When researchers compared outcomes, dapagliflozin reduced hospitalizations for heart failure in both carriers and noncarriers, but the magnitude differed markedly. The reduction was roughly eight times stronger in people carrying the genetic variants compared with those without them. That striking difference is what has clinicians intrigued and cautious at the same time.
Among carriers who had no prior history of heart failure, the contrast was particularly sharp: 12.8% developed heart failure on placebo, while none of the carriers given dapagliflozin experienced heart-failure events during follow-up. The median follow-up was 4.2 years, long enough to pick up meaningful differences in clinical events. Those numbers hint that early treatment in genetically at-risk people could prevent progression to symptomatic disease.
Shinwan Kany’s comments capture the shift this could represent for preventive cardiology. “Historically, identifying a genetic variant for cardiomyopathy mostly meant telling a patient they were at high risk and not having a specific preventive therapy to offer,” he said in a press release. “These data show we do have tools to lower risk in these individuals.”
Outside experts praised the finding as provocative and worthy of follow-up, while warning it is not yet practice-changing. “These findings are very encouraging because they suggest we may be entering an era where heart failure prevention becomes more precise and more genetically informed,” Andrew Freeman, MD, a cardiologist at National Jewish Health, told Fox News Digital. He emphasized that the result generates hypotheses that need confirmation in dedicated studies.
Freeman also urged restraint about immediate clinical rollouts. “This should be viewed as an exciting hypothesis-generating finding, not yet a practice-changing mandate for all patients with these genetic variants,” Freeman cautioned. The trial-based analysis is helpful for spotting signals, but it cannot replace a randomized trial designed specifically to test prevention in genetically defined groups.
Clinicians will note that SGLT2 inhibitors already have a proven track record for cardiovascular and kidney protection across broad patient groups. The class of drugs has repeatedly reduced heart failure hospitalizations in people with diabetes, chronic kidney disease, and established heart failure. What this analysis adds is the possibility of an even larger benefit in a genetically selected subgroup.
The study has limitations that matter for interpretation and for patients weighing treatment options. The number of variant carriers was small, which raises the risk that random variation inflated the observed effect size. Because the genetic subgroup analysis was conducted within a larger trial, the findings are best seen as a signal that needs targeted confirmation.

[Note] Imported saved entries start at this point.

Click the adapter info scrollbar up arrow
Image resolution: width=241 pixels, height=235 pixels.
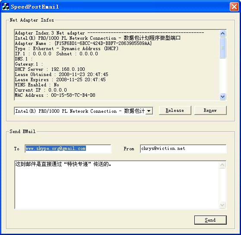(x=222, y=33)
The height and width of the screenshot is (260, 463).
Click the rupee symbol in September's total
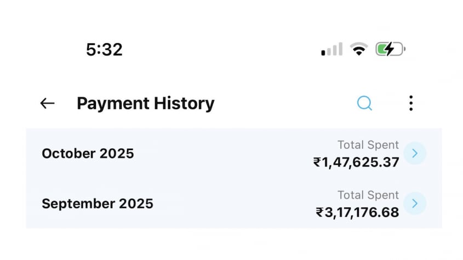click(319, 212)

That confirmation would ideally come from trials or registries designed to recruit people identified by genetic screening, so researchers can test whether early SGLT2 inhibitor therapy prevents the onset of heart failure. Meanwhile, decisions about starting medications should be individualized and discussed with a clinician, especially for people with personal or family histories of cardiovascular disease. Preventive cardiology is evolving, and genetics may soon play a larger role in shaping who gets early therapy and why.